Are Canada's new passports a modest technological improvement or a Trojan horse intended to undermine Canada's values and erase its history? Welcome to the latest (and dumbest) front in our ever-expanding culture war. @maxfawcett writes

Sarah Fischer, his director of communications, decided to take a more literary bent with her critique by quoting Czech writer Milan Kundera. “The first step in liquidating a people is to erase its memory,” she tweeted. “Destroy its books, its culture, its history. Then have somebody write new books, manufacture a new culture, invent a new history. Before long, that nation will begin to forget what it is and what it was.”
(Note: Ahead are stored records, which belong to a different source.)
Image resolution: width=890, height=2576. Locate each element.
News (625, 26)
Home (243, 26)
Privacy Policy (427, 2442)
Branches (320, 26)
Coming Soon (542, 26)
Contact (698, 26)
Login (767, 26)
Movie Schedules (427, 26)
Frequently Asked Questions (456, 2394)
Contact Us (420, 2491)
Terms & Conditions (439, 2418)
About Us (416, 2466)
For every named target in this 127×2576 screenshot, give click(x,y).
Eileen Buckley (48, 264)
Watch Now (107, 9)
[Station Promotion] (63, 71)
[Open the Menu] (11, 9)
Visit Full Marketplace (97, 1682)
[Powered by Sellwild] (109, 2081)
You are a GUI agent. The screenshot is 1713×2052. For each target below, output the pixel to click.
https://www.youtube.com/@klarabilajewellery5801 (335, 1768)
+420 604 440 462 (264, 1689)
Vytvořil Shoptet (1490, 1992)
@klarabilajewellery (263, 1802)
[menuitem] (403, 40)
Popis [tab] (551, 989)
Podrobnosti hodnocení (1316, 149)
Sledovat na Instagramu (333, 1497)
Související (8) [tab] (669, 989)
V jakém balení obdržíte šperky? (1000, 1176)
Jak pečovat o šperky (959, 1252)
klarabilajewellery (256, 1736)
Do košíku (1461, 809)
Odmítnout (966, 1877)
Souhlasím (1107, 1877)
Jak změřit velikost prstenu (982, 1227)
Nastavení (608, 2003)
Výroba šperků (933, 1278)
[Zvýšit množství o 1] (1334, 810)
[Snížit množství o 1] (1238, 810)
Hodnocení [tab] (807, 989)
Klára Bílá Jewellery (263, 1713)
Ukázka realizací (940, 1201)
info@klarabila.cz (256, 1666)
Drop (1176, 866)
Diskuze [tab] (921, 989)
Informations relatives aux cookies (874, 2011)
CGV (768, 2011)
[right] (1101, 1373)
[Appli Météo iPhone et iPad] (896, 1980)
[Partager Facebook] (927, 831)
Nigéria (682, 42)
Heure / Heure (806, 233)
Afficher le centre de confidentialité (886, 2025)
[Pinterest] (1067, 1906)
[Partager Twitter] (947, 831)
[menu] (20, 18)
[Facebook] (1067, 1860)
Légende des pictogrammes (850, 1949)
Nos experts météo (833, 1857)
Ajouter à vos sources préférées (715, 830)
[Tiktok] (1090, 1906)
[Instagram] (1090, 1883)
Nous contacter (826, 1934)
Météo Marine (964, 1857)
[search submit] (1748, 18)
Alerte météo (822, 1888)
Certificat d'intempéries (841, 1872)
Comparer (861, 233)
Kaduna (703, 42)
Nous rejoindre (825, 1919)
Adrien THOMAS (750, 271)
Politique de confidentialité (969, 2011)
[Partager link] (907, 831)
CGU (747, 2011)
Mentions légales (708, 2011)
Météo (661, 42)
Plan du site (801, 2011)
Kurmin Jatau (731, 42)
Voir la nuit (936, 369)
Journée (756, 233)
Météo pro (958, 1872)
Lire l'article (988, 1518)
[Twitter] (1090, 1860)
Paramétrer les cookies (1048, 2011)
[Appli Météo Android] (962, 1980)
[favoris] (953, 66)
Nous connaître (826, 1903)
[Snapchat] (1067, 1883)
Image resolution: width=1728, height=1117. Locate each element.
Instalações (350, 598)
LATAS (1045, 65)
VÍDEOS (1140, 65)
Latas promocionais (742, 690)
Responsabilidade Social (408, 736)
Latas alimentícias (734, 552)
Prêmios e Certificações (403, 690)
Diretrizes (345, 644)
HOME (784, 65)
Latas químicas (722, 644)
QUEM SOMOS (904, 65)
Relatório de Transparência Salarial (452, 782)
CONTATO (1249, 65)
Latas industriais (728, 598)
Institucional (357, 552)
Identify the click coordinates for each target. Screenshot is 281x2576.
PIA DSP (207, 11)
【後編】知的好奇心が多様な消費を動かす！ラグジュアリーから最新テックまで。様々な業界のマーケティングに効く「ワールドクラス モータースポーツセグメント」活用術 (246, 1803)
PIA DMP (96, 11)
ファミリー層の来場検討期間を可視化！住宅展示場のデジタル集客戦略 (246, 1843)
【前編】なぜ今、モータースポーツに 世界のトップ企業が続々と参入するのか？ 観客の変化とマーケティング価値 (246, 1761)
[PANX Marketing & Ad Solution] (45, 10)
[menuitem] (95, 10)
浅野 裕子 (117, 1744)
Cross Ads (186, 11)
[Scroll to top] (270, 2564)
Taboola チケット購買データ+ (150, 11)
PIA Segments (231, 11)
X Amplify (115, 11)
The notion that the Trudeau government is trying to do to Canada what the Soviet regime did to Czechoslovakia is suitably hyperbolic for someone in her role. If anything, the government is simply trying to update our national symbols to reflect the reality of modern Canada, one that’s more diverse and forward-looking than many conservatives would like to admit.

If there’s a legitimate bone to pick here, it’s probably the one the Royal Canadian Legion raised around the removal of an image of the Vimy Ridge memorial from the pages of the old passport and its impact on our collective awareness of it. But let’s be real: nobody is learning about Canadian history through the images in their passports, and if they are, then the process of either educating or naturalizing them as citizens has been an abject failure. There are better (and more effective) ways to teach Canadians about this crucial aspect of their history, and all of this energy would be better spent focusing on that.

That’s only if you think the complaints coming from the conservative side of the aisle are actually about honouring Canada’s history, though. If they’re just about triggering another pointless skirmish in the ongoing culture war, then all the energy being invested in the new passport’s design makes more sense. The CPC’s attempt to defend the honour of veterans and Terry Fox is a wee bit inconsistent, given its leader’s personal doughnut delivery to a lawless band of occupiers that defaced a statue of Fox and urinated on the War Memorial. But intellectual consistency has never exactly been a cardinal virtue of conservative politicians.

Poilievre has promised that if elected, he’ll bring back the images of Vimy Ridge and Terry Fox, along with “pride in our country” and “a passport that all of us can be proud of.” I’d suggest that national pride doesn’t depend on what’s on the pages of a passport and that the CPC’s overreaction here speaks more to their innate fear of change and progress than any esthetic concerns they might have. But if they do get the opportunity to steer the next passport redesign, they might want to include an image of someone farming partisan outrage. After all, that also seems to be a key part of our culture now.